═════ Texto para leitura
Álbuns inteiros gravados ao vivo são uma constante na carreira dos Engenheiros do Hawaii. Dos 13 lançamentos que o grupo já acumulou, quatro deles foram editados a partir de apresentações do grupo sobre o palco, dispensando o excesso de cuidados técnicos de um registro em estúdio.
No ano passado, foi lançado "10.000 Destinos", com 19 canções gravadas no Palace (em São Paulo) em março de 2000. Trouxe à tona clássicos como "Toda Forma de Poder", "Infinita Highway" e "Alívio Imediato" até êxitos mais recentes como "A Promessa" e "A Montanha", além de inéditas como "Números" e "Novos Horizontes".
Para comemorar o aniversário deste lançamento, a gravadora do grupo, Universal, reeditou o álbum com algumas alterações. Foi rebatizado como "10.001 Destinos", ganhou capa roxa em lugar da alaranjada e nele foi incluído um segundo CD com sete faixas gravadas em estúdio com a nova formação. Neste CD de bônus não há sucessos. São músicas obscuras do grupo, mais conhecidas por seu público fiel - seria o Lado B dos Engenheiros. Entre as escolhidas, estão até "Freud Flintstone" e "Sem Você (!É Foda!)", ambas do repertório do Gessinger Trio, um projeto paralelo que Humberto Gessinger desenvolveu anos atrás.
Mas os Engenheiros do Hawaii não estão fazendo corpo mole como muitos artistas nacionais que pararam de lançar material novo para entupir as rádios e as prateleiras das lojas com acústicos e discos de covers. O novo rebento da trupe de Humberto Gessinger está programado para janeiro de 2002, somente com canções inéditas. O vocalista do grupo deixa, nesta entrevista, suas impressões sobre este trabalho, seu público e os músicos que o acompanham:
Bonde: Qual o propósito de um CD ao vivo? Muitas vezes ele perde muito em comparação ao estúdio e as músicas acabam soando muito parecidas umas com as outras.
══════════
═════ Trechos do material
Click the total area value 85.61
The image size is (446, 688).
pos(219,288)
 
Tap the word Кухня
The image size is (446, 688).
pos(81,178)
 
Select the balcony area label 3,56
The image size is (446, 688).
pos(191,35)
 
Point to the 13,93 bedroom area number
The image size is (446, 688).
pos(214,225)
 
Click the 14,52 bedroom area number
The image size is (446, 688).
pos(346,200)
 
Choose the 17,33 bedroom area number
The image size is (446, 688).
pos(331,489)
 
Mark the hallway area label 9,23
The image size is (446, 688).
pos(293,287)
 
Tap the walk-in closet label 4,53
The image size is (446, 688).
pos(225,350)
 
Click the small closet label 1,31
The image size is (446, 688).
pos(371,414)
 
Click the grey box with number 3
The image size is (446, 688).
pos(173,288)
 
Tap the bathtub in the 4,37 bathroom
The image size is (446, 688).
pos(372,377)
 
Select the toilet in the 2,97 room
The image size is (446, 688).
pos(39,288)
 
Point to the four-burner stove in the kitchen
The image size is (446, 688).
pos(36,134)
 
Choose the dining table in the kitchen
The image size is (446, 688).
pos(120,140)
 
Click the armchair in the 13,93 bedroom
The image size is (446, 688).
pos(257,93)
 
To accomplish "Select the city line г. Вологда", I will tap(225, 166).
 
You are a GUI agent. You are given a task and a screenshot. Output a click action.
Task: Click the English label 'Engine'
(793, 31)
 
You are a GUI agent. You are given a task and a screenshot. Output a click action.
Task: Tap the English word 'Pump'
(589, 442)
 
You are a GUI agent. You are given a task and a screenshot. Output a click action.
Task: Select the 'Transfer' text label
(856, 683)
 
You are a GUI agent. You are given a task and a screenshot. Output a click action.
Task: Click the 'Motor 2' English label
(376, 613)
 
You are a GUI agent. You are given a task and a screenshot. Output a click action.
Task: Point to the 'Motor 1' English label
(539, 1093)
══════════
#### Tarefas propostas
a – Liste as canções que o texto sobre os Engenheiros do Hawaii cita como parte do álbum "10.000 Destinos".
b – Segundo o texto sobre os Engenheiros do Hawaii, as afirmações a seguir estão corretas? (i) O álbum "10.000 Destinos" foi gravado no Palace, em São Paulo. (ii) O CD de bônus de "10.001 Destinos" reúne grandes sucessos do grupo. (iii) O novo disco previsto para janeiro de 2002 trará regravações de canções antigas.
Esse material não tem relação com o texto para leitura.

#### Soluções por tarefa
a – "Toda Forma de Poder", "Infinita Highway", "Alívio Imediato", "A Promessa", "A Montanha", "Números" e "Novos Horizontes".

b –
(i) Sim: "com 19 canções gravadas no Palace (em São Paulo) em março de 2000".
(ii) Não: "Neste CD de bônus não há sucessos."
(iii) Não: "somente com canções inéditas".